### ABOUT THIS EXERCISE
Set down, exactly as written, every line from the top of the records below to the line containing "Given: Show Display Connector(s) info icon", both ends included, and no others.
[DATASET EXTRACT Boundary: Start]
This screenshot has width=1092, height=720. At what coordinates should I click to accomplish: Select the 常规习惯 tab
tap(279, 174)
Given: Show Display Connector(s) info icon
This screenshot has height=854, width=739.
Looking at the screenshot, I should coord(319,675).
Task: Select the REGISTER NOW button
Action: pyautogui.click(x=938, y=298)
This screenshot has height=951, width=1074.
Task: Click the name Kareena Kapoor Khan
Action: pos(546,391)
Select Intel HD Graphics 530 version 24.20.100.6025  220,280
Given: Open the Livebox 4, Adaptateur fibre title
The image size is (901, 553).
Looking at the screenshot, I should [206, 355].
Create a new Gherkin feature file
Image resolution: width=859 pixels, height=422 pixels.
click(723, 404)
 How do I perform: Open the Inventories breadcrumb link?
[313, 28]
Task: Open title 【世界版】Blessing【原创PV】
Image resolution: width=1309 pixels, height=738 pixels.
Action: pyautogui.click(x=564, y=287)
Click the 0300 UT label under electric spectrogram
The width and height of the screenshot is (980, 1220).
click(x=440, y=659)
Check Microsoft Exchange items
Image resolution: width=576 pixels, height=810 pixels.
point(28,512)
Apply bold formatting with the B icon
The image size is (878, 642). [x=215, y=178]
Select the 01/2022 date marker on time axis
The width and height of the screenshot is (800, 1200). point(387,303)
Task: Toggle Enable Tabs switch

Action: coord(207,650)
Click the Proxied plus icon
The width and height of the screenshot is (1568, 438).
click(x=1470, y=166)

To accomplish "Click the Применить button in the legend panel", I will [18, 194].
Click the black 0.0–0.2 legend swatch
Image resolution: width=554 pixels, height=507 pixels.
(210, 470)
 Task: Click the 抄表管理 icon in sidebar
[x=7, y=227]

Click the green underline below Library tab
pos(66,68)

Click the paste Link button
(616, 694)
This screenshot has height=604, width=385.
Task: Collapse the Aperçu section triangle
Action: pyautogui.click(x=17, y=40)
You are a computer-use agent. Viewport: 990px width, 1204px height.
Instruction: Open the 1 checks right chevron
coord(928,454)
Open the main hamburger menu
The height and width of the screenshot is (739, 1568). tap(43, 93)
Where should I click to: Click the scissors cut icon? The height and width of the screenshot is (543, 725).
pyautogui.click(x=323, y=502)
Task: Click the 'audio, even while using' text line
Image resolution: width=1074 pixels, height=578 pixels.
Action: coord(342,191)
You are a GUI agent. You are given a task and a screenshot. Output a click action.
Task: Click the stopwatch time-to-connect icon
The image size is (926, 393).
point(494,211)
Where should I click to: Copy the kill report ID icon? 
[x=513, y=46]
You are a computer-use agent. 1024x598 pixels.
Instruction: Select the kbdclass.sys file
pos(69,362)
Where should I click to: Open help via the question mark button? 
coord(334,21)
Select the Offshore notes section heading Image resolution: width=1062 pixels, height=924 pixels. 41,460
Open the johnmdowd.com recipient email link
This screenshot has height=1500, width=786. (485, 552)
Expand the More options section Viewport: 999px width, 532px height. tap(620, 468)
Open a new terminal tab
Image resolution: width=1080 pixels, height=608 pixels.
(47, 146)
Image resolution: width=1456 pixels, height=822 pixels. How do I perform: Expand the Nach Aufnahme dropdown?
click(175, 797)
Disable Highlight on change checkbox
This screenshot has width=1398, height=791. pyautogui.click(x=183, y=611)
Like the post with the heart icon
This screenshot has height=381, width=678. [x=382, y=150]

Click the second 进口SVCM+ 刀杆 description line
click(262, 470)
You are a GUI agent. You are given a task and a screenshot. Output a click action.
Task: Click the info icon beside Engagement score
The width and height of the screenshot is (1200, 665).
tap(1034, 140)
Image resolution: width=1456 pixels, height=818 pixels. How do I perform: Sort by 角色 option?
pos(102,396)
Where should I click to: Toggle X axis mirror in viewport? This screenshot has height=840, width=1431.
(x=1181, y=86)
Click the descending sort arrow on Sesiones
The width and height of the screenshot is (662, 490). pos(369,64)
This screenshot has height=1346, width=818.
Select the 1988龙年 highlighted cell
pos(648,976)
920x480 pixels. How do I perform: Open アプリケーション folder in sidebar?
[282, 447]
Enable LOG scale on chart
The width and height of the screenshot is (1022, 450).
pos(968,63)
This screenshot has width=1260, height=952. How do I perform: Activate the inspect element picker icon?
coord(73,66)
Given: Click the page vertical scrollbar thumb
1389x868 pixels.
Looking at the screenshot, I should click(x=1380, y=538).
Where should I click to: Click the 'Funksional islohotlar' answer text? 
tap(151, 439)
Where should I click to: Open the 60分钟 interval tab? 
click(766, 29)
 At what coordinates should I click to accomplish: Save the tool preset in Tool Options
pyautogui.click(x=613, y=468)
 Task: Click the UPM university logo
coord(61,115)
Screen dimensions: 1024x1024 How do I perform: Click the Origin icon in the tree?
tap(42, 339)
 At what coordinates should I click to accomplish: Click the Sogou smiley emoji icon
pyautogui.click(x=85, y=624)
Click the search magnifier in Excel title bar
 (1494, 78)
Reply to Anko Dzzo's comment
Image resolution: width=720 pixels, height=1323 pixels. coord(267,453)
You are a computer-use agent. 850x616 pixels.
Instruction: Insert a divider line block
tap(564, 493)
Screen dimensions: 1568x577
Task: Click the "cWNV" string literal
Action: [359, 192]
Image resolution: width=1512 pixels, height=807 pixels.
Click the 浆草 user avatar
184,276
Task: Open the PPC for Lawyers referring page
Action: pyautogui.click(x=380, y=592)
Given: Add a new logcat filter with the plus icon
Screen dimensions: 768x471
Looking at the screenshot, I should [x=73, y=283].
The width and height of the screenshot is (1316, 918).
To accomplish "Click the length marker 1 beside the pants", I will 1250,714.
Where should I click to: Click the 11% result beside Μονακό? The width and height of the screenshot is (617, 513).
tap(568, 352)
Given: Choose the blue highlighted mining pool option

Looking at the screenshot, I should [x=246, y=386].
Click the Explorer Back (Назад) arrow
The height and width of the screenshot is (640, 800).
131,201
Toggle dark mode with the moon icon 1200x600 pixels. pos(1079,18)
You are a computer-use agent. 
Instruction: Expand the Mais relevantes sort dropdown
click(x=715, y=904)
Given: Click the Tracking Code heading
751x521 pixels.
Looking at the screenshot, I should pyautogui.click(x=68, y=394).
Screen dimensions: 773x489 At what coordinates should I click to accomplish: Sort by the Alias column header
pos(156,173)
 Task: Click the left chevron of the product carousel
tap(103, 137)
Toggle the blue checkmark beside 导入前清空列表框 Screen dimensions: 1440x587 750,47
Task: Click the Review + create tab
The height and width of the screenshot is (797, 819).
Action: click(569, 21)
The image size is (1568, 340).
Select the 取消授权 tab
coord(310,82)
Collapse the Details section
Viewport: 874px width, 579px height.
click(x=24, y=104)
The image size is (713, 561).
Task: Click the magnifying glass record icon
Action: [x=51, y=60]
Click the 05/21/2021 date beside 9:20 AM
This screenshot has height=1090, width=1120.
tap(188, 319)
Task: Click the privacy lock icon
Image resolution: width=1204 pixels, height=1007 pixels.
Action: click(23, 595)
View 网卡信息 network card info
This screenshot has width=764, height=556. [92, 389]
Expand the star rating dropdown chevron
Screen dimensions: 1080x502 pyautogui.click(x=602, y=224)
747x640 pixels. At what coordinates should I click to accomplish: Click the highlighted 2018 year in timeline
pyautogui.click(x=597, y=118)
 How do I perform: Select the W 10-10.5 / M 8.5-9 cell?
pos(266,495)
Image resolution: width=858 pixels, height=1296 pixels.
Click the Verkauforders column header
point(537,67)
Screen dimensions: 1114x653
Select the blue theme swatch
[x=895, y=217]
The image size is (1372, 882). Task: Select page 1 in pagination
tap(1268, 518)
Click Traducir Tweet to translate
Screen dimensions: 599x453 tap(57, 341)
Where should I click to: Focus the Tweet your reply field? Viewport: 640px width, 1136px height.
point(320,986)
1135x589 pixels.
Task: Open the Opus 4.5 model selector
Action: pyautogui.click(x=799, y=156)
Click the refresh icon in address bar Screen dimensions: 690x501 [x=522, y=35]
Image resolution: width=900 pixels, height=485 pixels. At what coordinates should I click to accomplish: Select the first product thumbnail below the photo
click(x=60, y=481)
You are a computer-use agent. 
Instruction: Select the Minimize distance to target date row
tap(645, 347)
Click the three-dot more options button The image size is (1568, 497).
[DATASET EXTRACT Boundary: End]
### RESPONSE
This screenshot has width=1092, height=720. At what coordinates should I click to accomplish: Select the 常规习惯 tab
tap(279, 174)
Given: Show Display Connector(s) info icon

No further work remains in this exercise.